Work request 1: In the records, edit the lines between the one holding "coordinates (247, 621)." and the one holding "center [434, 678].", inclusive, so that "Find" becomes "Identify" and nothing else changes. Give only those edited lines.
--- Excerpt to read ---
Can you point me to the docs/code? Doing search for recv_from_socket on Trio’s doc page doesn’t return anything.

This is something that really interests me. It seems to me that that requires getting good atomicity properties from a network socket so that signal can’t interrupt the socket in the middle of receiving a message. Not easy to do, unless, of course, you want to wrap each socket in a dedicated coroutine.

Yes, that’s the reasonable option for hard cancellation.

I am pretty sure about this one: All blocking operations should be allowed during graceful shutdown. In the end, graceful shutdown is just part of the application logic. It may be kind of separate in the programmer’s mind, but from the point of view of the language there’s nothing special about it.

That, of course, changes when graceful shutdown is hard-cancelled. From that point on, all blocking operations should be forbidden. It’s hard cancellation after all.

I feel it may be a question of education, really. Show programmer a few examples of graceful shutdown done right and they’ll get the gist.
--- Supplied data ---
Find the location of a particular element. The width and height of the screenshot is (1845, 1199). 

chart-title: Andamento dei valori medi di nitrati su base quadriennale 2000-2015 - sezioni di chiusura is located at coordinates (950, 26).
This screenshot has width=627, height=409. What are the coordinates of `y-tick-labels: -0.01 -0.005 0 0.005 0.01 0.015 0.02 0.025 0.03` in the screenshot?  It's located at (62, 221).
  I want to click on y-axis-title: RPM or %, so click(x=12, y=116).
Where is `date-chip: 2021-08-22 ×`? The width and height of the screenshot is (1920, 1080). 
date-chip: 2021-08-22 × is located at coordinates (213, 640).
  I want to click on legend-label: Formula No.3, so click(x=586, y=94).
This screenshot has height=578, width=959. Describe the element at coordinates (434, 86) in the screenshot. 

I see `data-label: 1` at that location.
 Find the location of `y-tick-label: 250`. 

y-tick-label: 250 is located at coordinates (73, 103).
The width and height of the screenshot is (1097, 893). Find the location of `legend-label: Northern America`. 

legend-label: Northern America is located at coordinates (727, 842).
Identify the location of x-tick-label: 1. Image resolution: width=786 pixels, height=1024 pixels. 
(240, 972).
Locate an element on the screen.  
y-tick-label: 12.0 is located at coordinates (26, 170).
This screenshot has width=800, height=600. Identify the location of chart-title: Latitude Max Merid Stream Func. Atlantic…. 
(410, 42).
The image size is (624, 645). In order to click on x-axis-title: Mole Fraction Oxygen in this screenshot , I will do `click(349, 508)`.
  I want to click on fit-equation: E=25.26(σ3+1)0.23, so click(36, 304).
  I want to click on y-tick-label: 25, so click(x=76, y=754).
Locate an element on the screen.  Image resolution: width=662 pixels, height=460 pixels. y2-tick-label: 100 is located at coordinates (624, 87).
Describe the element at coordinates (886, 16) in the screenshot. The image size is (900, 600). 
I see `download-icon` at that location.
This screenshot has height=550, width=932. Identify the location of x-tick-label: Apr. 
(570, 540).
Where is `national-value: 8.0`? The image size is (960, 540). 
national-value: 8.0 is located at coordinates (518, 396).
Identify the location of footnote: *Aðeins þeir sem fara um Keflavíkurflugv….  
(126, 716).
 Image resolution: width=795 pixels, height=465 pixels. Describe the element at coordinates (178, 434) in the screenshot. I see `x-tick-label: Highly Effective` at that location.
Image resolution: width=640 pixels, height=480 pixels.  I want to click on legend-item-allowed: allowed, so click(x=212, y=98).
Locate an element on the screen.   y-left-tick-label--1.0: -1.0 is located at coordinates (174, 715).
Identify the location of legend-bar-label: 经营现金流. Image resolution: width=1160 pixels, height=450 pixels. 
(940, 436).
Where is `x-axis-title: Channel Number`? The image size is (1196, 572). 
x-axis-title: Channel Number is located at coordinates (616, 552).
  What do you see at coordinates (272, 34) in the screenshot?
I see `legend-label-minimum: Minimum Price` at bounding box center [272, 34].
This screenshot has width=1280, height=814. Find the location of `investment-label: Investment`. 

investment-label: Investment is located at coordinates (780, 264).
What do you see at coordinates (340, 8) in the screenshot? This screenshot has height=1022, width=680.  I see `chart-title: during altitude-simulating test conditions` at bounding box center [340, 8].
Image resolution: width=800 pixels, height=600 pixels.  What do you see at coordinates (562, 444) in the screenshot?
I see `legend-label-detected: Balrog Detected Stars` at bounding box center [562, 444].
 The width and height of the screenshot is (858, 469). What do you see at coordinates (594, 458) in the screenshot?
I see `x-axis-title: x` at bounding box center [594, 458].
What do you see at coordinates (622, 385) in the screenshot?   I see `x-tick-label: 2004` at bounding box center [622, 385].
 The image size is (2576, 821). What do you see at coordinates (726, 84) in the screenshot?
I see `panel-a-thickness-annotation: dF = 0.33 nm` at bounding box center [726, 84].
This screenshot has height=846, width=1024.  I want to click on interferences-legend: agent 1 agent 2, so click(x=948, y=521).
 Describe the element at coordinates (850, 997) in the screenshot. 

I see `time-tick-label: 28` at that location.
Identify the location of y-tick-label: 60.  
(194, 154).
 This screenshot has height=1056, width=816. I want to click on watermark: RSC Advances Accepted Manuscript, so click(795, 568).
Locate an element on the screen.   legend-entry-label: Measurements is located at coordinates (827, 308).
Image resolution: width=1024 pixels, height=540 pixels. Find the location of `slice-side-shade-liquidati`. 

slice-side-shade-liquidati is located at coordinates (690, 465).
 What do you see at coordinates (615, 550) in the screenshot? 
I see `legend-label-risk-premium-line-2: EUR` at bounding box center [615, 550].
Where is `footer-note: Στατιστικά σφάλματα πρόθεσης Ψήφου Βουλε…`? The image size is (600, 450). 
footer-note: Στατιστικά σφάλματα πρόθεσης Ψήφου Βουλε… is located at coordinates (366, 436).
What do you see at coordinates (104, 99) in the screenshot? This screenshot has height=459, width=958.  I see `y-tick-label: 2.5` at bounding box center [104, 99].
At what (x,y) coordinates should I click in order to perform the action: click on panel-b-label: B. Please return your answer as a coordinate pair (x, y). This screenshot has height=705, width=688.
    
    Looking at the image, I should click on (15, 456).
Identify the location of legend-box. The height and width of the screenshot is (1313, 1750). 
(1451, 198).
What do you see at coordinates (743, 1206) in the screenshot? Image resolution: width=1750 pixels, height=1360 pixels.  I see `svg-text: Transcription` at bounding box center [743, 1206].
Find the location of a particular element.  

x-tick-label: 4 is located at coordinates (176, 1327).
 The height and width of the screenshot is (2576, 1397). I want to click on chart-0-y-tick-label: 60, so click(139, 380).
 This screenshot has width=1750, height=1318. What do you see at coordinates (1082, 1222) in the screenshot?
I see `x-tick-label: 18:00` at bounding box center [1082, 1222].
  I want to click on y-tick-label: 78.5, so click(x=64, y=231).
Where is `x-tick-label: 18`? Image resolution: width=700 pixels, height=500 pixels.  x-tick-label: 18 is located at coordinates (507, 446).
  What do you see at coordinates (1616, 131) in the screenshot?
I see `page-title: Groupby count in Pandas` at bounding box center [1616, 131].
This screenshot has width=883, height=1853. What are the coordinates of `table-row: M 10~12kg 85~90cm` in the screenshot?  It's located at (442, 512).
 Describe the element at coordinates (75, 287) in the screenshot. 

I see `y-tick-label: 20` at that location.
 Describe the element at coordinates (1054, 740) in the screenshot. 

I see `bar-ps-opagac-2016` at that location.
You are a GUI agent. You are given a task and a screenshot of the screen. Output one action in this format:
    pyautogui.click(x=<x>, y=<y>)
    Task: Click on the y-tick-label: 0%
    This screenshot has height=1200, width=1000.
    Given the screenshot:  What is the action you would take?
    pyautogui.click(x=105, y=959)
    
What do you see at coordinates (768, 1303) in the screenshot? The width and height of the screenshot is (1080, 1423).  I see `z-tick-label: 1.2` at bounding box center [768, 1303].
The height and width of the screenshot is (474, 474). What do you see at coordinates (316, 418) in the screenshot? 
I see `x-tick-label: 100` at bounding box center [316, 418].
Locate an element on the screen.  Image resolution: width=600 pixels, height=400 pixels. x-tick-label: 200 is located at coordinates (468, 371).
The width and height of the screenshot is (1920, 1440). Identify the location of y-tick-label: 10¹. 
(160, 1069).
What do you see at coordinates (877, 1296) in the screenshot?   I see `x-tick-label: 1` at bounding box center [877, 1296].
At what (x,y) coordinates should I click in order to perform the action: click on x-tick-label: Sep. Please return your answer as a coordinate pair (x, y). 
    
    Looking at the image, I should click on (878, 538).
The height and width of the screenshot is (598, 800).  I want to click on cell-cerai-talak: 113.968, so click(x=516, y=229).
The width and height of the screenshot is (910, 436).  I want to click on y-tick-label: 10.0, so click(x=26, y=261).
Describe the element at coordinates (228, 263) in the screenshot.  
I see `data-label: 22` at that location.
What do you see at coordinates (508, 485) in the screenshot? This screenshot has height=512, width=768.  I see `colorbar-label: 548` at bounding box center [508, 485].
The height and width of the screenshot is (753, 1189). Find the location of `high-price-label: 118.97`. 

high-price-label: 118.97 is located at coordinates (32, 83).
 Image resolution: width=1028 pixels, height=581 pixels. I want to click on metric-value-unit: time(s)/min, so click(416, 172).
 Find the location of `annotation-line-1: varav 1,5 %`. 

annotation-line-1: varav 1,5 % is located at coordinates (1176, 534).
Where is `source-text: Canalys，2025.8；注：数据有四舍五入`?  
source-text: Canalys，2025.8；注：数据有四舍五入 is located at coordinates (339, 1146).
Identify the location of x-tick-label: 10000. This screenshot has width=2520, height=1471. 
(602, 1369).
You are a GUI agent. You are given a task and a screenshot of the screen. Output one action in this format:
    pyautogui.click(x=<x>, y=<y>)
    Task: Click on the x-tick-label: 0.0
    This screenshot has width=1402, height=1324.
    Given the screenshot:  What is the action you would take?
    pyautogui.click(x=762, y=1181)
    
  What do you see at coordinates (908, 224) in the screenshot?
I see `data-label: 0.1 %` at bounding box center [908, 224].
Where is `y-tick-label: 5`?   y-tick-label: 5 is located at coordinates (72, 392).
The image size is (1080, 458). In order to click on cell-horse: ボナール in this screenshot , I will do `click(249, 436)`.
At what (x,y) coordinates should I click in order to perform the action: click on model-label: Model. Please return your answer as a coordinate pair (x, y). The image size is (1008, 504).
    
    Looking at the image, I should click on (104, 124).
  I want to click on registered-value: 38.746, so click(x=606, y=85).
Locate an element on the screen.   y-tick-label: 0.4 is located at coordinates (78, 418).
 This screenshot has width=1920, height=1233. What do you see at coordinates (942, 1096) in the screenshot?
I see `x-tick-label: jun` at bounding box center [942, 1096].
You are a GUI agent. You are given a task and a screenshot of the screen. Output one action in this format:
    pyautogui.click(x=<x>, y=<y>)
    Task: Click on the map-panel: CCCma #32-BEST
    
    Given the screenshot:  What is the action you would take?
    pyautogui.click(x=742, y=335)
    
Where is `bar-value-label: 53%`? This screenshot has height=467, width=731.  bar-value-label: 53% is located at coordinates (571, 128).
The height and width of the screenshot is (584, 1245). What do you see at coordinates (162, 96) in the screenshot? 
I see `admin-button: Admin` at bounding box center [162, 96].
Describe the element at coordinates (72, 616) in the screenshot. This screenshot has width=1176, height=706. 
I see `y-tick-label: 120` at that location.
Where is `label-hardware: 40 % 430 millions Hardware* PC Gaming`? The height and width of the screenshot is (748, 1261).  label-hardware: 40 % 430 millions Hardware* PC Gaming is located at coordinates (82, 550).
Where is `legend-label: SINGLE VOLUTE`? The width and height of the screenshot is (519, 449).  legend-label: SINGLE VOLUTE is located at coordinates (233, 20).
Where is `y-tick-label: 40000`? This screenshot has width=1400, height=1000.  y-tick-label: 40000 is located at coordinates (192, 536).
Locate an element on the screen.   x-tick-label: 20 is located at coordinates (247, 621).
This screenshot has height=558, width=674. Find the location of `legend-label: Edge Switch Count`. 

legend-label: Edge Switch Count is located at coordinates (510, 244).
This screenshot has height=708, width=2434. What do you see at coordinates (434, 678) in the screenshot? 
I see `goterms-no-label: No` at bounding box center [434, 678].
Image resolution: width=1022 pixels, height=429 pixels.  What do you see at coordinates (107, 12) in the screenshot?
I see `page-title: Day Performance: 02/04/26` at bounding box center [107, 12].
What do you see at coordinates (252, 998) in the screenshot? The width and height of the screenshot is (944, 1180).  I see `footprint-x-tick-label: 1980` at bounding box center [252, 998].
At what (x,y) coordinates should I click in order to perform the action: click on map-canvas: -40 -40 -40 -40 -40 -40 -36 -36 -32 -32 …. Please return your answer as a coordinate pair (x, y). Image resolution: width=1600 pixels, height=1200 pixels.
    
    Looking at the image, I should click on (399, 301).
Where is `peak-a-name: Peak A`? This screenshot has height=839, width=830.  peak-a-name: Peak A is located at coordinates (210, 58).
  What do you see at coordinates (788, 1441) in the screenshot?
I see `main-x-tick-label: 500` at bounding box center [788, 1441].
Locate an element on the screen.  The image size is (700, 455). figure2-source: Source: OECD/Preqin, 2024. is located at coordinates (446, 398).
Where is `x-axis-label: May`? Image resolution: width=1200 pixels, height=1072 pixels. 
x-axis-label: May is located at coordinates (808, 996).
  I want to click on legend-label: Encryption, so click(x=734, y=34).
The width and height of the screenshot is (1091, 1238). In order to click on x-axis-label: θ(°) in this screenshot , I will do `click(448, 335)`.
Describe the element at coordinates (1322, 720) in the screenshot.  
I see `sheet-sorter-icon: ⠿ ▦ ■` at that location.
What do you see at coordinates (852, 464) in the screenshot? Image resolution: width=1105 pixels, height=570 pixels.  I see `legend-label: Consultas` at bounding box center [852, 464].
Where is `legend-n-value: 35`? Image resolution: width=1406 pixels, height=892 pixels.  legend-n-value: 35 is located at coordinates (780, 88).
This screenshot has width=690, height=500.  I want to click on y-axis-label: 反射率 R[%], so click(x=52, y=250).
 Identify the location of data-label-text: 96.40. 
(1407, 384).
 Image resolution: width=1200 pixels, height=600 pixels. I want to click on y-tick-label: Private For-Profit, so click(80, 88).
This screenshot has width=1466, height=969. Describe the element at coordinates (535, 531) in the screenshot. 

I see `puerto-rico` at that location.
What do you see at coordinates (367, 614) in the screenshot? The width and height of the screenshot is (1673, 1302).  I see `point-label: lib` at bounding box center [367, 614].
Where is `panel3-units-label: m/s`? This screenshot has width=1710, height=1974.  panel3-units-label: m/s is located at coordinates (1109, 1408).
---
Work request 2: Reproduce the passage on graceful shutdown and hard cancellation word for word, in full.

Exercise answer 1:
Locate an element on the screen.   x-tick-label: 20 is located at coordinates (247, 621).
This screenshot has height=558, width=674. Identify the location of `legend-label: Edge Switch Count`. 

legend-label: Edge Switch Count is located at coordinates (510, 244).
This screenshot has height=708, width=2434. What do you see at coordinates (434, 678) in the screenshot? 
I see `goterms-no-label: No` at bounding box center [434, 678].

Exercise answer 2:
Can you point me to the docs/code? Doing search for recv_from_socket on Trio’s doc page doesn’t return anything.

This is something that really interests me. It seems to me that that requires getting good atomicity properties from a network socket so that signal can’t interrupt the socket in the middle of receiving a message. Not easy to do, unless, of course, you want to wrap each socket in a dedicated coroutine.

Yes, that’s the reasonable option for hard cancellation.

I am pretty sure about this one: All blocking operations should be allowed during graceful shutdown. In the end, graceful shutdown is just part of the application logic. It may be kind of separate in the programmer’s mind, but from the point of view of the language there’s nothing special about it.

That, of course, changes when graceful shutdown is hard-cancelled. From that point on, all blocking operations should be forbidden. It’s hard cancellation after all.

I feel it may be a question of education, really. Show programmer a few examples of graceful shutdown done right and they’ll get the gist.